[Opening Exercise materials section]

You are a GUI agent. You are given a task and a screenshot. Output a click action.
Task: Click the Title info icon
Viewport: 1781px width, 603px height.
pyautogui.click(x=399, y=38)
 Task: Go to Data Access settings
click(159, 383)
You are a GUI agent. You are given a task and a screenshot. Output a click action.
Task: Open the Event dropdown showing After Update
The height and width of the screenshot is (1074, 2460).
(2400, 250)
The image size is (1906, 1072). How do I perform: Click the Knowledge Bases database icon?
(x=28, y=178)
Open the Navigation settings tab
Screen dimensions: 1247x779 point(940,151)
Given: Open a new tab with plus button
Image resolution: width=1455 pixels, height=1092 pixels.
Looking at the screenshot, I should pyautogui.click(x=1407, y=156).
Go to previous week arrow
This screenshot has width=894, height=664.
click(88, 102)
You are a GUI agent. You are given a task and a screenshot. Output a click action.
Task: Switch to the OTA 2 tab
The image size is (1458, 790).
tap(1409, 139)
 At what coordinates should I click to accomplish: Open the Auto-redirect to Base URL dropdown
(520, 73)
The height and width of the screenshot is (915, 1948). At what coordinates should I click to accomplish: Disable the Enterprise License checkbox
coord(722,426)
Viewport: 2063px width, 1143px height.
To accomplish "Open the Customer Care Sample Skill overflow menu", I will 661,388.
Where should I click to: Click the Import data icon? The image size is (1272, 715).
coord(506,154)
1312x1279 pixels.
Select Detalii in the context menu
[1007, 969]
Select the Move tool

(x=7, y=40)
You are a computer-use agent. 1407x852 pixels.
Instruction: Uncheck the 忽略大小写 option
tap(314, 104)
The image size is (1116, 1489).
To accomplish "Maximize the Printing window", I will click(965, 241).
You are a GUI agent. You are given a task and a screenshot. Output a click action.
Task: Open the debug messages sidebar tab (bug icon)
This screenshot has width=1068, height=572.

[Closing Exercise materials section]

- Problem requirements: Lines from the beginning of the data above through the line containing "Task: Open the Event" are to be returned exactly, and no others.

- Solved problem:
You are a GUI agent. You are given a task and a screenshot. Output a click action.
Task: Click the Title info icon
Viewport: 1781px width, 603px height.
pyautogui.click(x=399, y=38)
 Task: Go to Data Access settings
click(159, 383)
You are a GUI agent. You are given a task and a screenshot. Output a click action.
Task: Open the Event dropdown showing After Update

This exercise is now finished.